_List of tasks_.
1. Decide whether each statement agrees with the text on Home-Based Behavioral Systems Family Therapy. For each, answer yes or no and quote the deciding words. (a) The approach is delivered in the participants' home. (b) Therapists are more directive in the early phases than in the later phases. (c) Technical aids are used at the end of treatment.
2. Rewrite the text on Home-Based Behavioral Systems Family Therapy from "The five phases" up to and including "Therapy Model developed.", substituting "incarcerated" for "institutionalized".

Excerpt Start Marker

Home-Based Behavioral Systems Family Therapy
This family therapy approach is used with families of juvenile offenders, between 6 and 18 years of age, and those at risk for juvenile offending and substance abuse. It is a brief structured model delivered in five phases by paraprofessionals and professionals in the participants' home. It is a modification of the Functional Family Therapy model. The orientation is psychoeducational and relies on reducing families' defensiveness, assessing their needs coincident with healthy family relationships, and skills training for parents and teens. Technical aids such as the Parenting Wisely CD-ROM program and videotapes are used at the beginning of treatment to increase commitment to the therapy as well as decrease time in treatment.
The five phases of the program are (1) introduction/credibility, (2) assessment, (3) therapy, (4) education, and (5) generalization/termination. In the early phases, therapists are less directive and more supportive and empathic than in the later phases, when the family's cooperation and resistance is more conducive to increased therapist directiveness. This adapted model has been applied to multipleoffending, institutionalized delinquents, and targets families with lower educational levels and higher levels of pathology than the original Functional Family Therapy Model developed.
Long-range program outcome objectives include: reduced child involvement in the juvenile justice system; reduced self-reported delinquency; reduced teen pregnancy; reduced special class placement; increased graduation rates and; increased employment. Intermediate objectives include: decreased family conflict; increased cohesion; improved communication; improved parental monitoring, discipline, and support of appropriate child behavior; improved problem-solving abilities; improved parent-school communication; improved school attendance and grades and; improved child adjustment.

Excerpt End Marker
Provided material Start Marker

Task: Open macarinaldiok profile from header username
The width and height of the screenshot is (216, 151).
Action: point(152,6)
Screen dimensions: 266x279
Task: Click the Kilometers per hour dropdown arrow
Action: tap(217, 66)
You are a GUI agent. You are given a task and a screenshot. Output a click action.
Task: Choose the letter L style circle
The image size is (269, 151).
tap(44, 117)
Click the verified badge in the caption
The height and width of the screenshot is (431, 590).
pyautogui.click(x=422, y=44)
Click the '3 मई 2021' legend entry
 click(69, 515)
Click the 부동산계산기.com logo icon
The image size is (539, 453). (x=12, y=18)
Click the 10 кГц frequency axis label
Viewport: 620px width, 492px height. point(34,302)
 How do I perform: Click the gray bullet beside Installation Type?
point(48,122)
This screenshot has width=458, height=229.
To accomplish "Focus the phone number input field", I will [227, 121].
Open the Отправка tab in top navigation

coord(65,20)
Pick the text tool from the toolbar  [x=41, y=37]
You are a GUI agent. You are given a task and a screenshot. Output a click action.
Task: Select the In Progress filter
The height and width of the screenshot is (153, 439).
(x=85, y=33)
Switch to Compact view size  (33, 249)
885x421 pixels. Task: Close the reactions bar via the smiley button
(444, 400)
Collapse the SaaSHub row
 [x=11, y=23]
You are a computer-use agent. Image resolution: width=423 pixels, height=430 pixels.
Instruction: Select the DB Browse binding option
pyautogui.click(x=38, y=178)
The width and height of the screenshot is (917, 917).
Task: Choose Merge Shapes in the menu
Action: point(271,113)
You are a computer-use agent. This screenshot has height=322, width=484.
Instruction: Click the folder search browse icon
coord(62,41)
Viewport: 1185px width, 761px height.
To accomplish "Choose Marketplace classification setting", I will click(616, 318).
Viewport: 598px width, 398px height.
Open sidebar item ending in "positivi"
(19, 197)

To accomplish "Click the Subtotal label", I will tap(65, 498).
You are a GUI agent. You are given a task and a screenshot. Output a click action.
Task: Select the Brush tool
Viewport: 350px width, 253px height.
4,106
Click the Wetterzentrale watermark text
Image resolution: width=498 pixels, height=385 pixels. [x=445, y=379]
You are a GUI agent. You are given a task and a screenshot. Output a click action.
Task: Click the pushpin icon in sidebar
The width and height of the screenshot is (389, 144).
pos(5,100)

Provided material End Marker

_Activity answers_.
1.
(a) Yes: "delivered in five phases by paraprofessionals and professionals in the participants' home"
(b) No: "In the early phases, therapists are less directive and more supportive and empathic than in the later phases"
(c) No: "are used at the beginning of treatment"

2.
The five phases of the program are (1) introduction/credibility, (2) assessment, (3) therapy, (4) education, and (5) generalization/termination. In the early phases, therapists are less directive and more supportive and empathic than in the later phases, when the family's cooperation and resistance is more conducive to increased therapist directiveness. This adapted model has been applied to multipleoffending, incarcerated delinquents, and targets families with lower educational levels and higher levels of pathology than the original Functional Family Therapy Model developed.